First note that if $\{ v_1,\ldots, v_n\}$ is a basis of$~V$, then the vectors $L(v_1),\ldots, L(v_n)\in W$ span $L(V)$, since $L$ respects linear combinations. Also, the matrix $A$ above defines a linear transformation $L_A:K^n\to K^m$ by $L_A(v)=A\cdot v$. Since column$~j$ of $A$ is just $A\cdot e_j$ where $\{e_1,\ldots,e_n\}$ is the standard basis of $K^n$, we have that the subspace spanned by the columns of$~A$ is the subspace of $K^m$ spanned by $L_A(e_j)$ for $j=1,\ldots,n$, which by the above is the image of$~L_A$. So according to the definitions, the rank of $A$ is the rank of$~L_A$.
Finally the bases of the question define isomorphisms $\phi_v:V\to K^n$ (finding coordinates of any vector in $V$ in the basis $\{ v_1,\ldots, v_n\}$) and $\psi_w:K^m\to W$ (using the $m$-tuple of scalars as coordinates in the basis $\{ w_1,\ldots, w_m\}$ to get a vector of$~W$), and the matrix $A$ of$~L$ with respect to these bases is by definition such that $L=\psi_w\circ L_A\circ\phi_v$ (given $v\in V$ find its coordinates by$~\phi_v$, multiply those by$~A$, and interpret the result as a vector of$~W$ via$~\psi_w$). The isomorphism $\psi_w$ then maps the image of $L_A$ to that of $L$, so the two linear transformations have the same rank, which is also the rank of $A$.

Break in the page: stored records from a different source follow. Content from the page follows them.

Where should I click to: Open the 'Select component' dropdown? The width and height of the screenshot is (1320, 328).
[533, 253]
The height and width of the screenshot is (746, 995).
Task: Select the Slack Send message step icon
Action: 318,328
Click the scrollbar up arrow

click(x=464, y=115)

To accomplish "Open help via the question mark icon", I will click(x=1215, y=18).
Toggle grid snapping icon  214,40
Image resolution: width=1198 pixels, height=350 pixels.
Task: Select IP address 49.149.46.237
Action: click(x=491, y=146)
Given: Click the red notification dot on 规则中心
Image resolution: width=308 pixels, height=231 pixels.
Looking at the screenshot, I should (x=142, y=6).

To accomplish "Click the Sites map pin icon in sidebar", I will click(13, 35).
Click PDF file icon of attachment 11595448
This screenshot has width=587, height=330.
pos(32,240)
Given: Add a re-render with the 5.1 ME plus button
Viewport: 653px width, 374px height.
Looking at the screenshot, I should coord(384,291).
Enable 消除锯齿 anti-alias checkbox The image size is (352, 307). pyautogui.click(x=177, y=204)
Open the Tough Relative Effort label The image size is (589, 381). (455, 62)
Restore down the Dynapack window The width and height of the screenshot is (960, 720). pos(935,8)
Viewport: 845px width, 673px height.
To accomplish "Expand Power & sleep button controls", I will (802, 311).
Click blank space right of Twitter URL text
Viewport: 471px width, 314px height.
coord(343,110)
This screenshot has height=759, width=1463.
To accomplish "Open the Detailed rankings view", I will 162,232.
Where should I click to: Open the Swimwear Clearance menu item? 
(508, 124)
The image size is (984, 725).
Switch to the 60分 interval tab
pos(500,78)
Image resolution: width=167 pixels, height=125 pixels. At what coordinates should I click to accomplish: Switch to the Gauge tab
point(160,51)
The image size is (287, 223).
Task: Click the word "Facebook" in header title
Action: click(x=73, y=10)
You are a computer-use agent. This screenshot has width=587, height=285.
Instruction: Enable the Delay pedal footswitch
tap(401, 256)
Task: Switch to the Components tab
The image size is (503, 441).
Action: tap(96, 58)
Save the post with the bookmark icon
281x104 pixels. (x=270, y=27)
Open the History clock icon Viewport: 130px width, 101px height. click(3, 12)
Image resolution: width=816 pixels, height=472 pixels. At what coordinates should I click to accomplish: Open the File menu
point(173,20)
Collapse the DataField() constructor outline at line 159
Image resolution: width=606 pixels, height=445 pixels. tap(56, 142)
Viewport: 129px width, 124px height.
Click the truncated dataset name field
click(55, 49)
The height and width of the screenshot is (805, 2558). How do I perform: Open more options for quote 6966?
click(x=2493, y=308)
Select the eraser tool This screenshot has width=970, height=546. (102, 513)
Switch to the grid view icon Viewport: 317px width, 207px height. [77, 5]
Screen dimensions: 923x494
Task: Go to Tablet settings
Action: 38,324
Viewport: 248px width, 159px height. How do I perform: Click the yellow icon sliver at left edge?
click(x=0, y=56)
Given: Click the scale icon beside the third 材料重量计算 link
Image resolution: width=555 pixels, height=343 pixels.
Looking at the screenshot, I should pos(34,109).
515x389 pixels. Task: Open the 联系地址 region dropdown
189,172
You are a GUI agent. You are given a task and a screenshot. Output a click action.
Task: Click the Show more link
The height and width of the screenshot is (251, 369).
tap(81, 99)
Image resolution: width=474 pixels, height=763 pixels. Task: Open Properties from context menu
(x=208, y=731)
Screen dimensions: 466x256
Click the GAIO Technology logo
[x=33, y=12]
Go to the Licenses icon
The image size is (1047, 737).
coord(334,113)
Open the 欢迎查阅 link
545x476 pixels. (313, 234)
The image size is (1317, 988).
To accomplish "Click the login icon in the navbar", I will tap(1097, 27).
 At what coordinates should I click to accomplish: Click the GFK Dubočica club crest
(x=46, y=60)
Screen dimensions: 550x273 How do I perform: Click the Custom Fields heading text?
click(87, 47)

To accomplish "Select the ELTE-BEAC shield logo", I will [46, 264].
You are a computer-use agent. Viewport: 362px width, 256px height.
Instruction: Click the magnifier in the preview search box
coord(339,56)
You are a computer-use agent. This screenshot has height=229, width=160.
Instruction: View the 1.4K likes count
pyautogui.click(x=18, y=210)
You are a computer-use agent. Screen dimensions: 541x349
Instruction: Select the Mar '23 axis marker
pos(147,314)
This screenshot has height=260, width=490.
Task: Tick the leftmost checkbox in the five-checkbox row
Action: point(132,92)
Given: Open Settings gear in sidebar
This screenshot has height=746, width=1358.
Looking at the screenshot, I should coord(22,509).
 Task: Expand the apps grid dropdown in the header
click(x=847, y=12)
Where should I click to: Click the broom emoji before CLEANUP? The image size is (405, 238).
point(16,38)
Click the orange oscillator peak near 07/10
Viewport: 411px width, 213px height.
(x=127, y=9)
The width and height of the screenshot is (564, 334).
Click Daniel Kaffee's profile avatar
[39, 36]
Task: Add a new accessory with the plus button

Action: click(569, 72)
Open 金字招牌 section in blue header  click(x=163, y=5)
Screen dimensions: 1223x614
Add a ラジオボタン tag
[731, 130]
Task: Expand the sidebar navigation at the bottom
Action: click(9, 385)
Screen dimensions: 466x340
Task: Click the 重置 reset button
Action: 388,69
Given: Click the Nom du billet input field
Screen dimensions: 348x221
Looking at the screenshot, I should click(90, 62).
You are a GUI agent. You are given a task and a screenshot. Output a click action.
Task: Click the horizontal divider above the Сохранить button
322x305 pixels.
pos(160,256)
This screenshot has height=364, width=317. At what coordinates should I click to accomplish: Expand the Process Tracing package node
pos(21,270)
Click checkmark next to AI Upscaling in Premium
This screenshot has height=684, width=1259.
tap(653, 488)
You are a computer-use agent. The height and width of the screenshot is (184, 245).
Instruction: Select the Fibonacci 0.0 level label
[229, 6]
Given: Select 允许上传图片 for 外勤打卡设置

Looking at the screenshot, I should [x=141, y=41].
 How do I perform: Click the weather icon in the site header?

A: Suppose $T: ℝ^n → ℝ^m$  defined by $A x = b$ for $A ∈ M_{×}, x ∈ ℝ^n$ and $b ∈ ℝ^m $
We have $A x = x_1 A_{col_1} + x_2 A_{col_2} + ... + x_n A_{col_n}$
Now, suppose {$A_{col_1}, A_{col_2},..., A_{col_r}$} is the maximal linearly independent subset of $A$ columns and $r$ is an arbitrary natural number.
We have: $A x = x_1 A_{col_1} + x_2 A_{col_2} + ... + x_n A_{col_n} = a_1 A_{col_1} + a_2 A_{col_2} + ... + a_r A_{col_r}$
for $a_1, a_2,..., a_r ∈ ℝ$
Therefore, the dimension of the range of $T$ = the rank of $A$.